Monday, 15 December 2014
Jennifer E Hertzberg and Matthew W Schmidt, Texas A & M University, College Station, TX, United States
Abstract:
The eastern equatorial Pacific (EEP) is one of the most dynamic oceanographic regions, making it a critical area for understanding past climate change. Despite this, there remains uncertainty on the climatic evolution of the EEP through the last glacial period. According to the ocean dynamical thermostat theory, warming (cooling) of the tropical Pacific Ocean may lead to a more La Niña (El Niño)-like mean state due to zonally asymmetric heating and subsequent easterly (westerly) wind anomalies at the equator (Clement and Cane, 1999). Attempts to understand these feedbacks on millennial timescales across Marine Isotope Stage 3 (MIS 3) have proven to be fruitful in the western equatorial Pacific (WEP) (Stott et al., 2002), yet complimentary, high-resolution records from the EEP are lacking. To provide a more complete understanding of the feedback mechanisms of the dynamical thermostat across periods of abrupt climate change, we reconstruct thermocline temperature variability across MIS 3 from a sediment core located in the EEP, directly within the equatorial cold tongue upwelling region (core MV1014-02-17JC). Temperature anomalies in thermocline waters of the EEP are integrally linked to the ENSO system, with large positive and negative anomalies recorded during El Niño and La Niña events, respectively. Mg/Ca ratios in the thermocline-dwelling planktonic foraminifera Neogloboquadrina dutertrei were measured at 2 cm intervals, resulting in a temporal resolution of <200 years.
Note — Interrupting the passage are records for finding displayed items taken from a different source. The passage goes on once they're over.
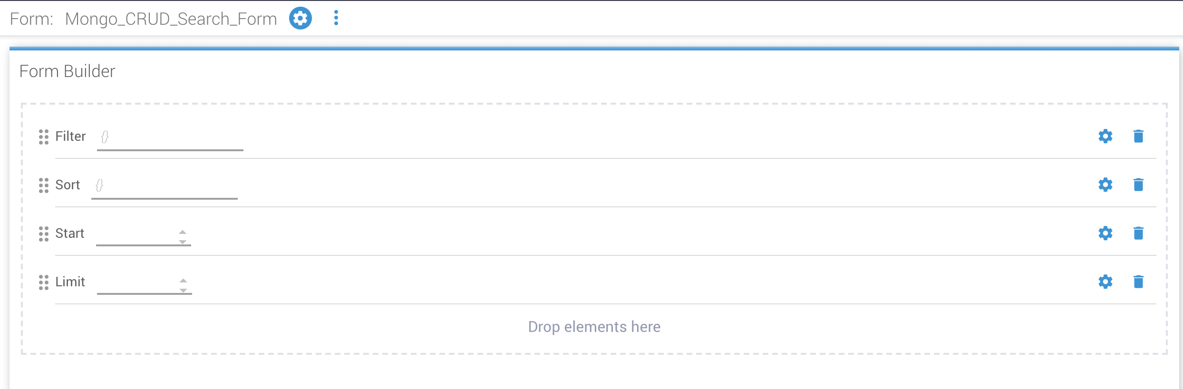This screenshot has width=1183, height=389.
Task: Delete the Filter field with trash icon
Action: [1139, 136]
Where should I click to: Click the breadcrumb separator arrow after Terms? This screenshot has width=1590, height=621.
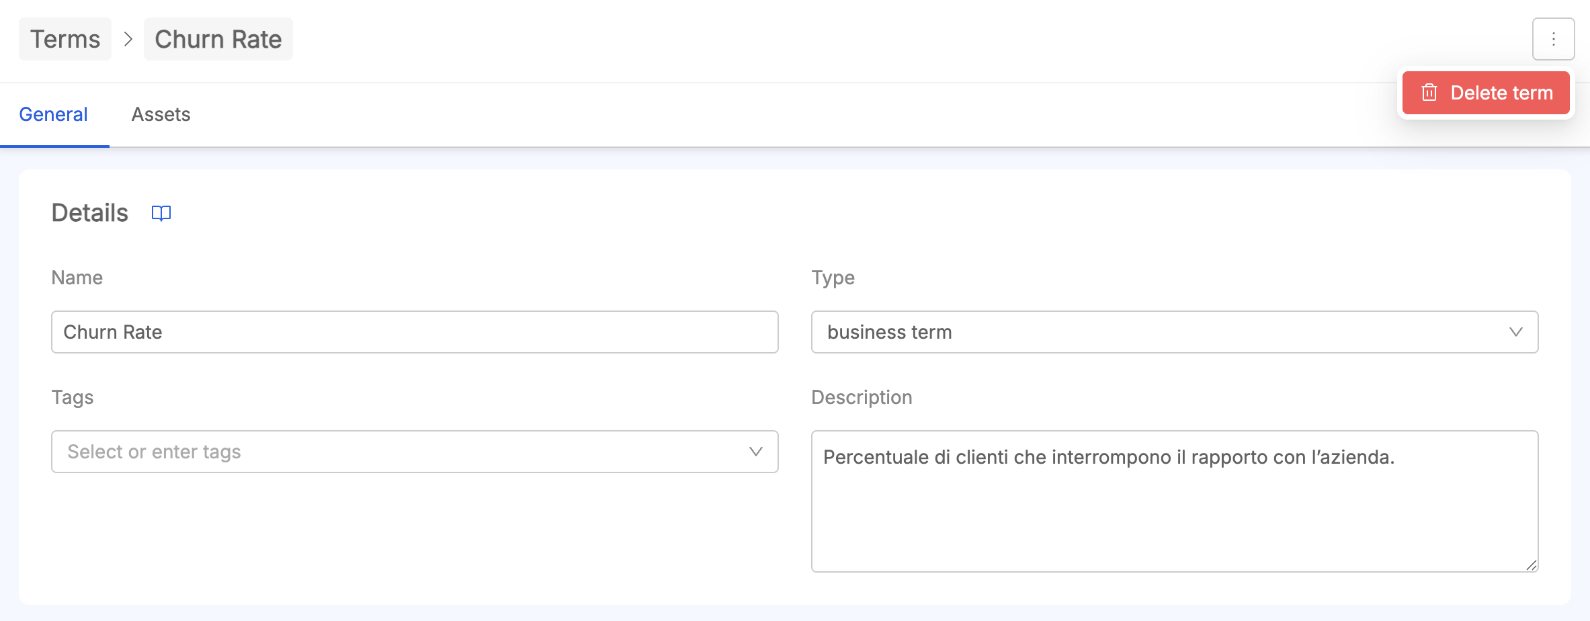(x=128, y=39)
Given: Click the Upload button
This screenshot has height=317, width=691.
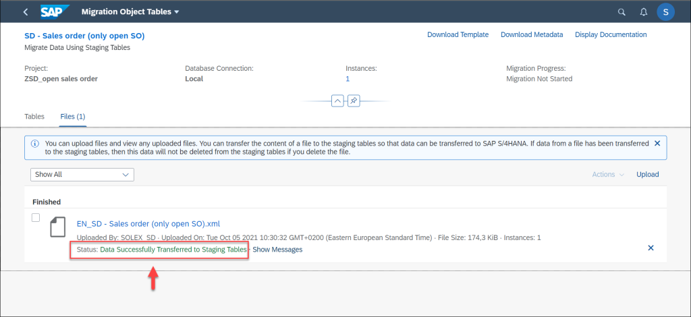Looking at the screenshot, I should coord(647,174).
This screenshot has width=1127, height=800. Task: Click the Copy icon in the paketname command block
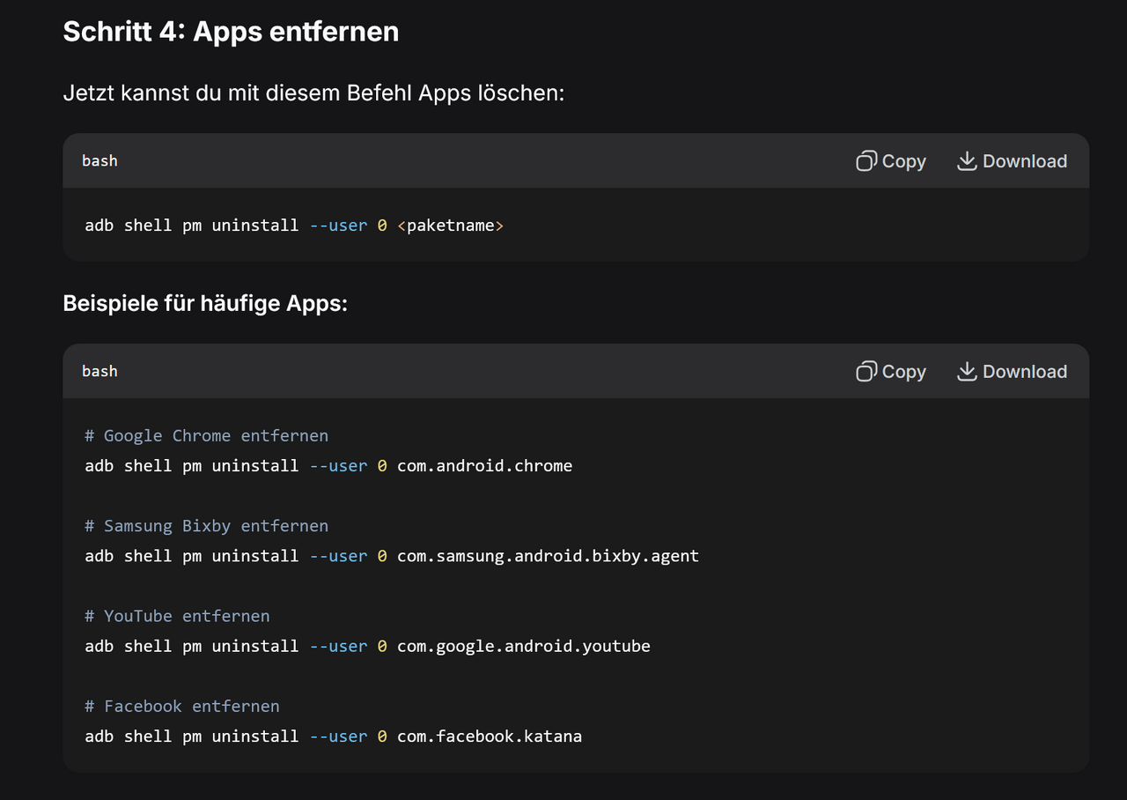click(x=866, y=161)
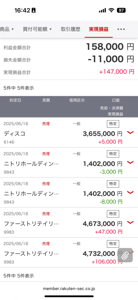Open the three-dots more menu
Image resolution: width=138 pixels, height=300 pixels.
[121, 29]
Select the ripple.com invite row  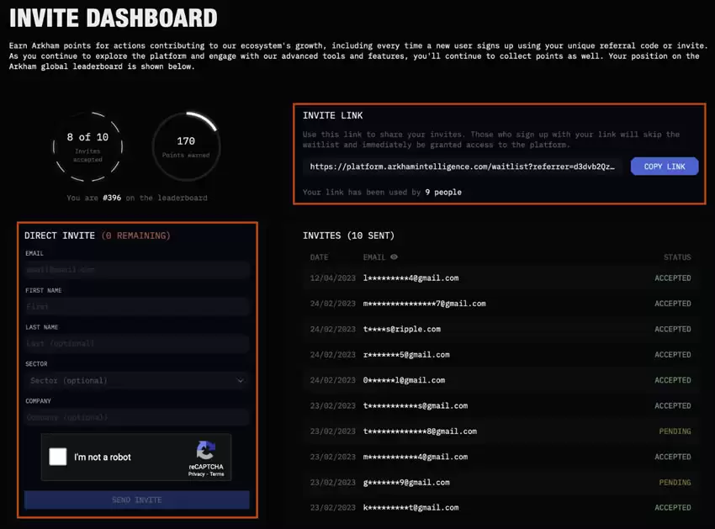click(x=500, y=329)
Preliminary results across Interstadials 5-7 reveal warmer thermocline temperatures (an increase in Mg/Ca of .25 ± .02 mmol/mol) during periods of cooling following peak Interstadial warmth over Greenland, as seen from the NGRIP δ18O record. Thus, periods of cooling over Greenland appear to correspond to an El Niño-like mean state in the tropical Pacific, in line with predictions of an ocean dynamical thermostat. Interestingly, Heinrich Event 3 corresponds to cooler thermocline temperatures, suggesting a different forcing mechanism of tropical Pacific mean state variability across Heinrich Events. The record will be extended back to 80 kyr BP, and we will also measure Globigerinoides ruber Mg/Ca ratios across MIS 3 to calculate the zonal E-W sea surface temperature gradient using published records from the WEP.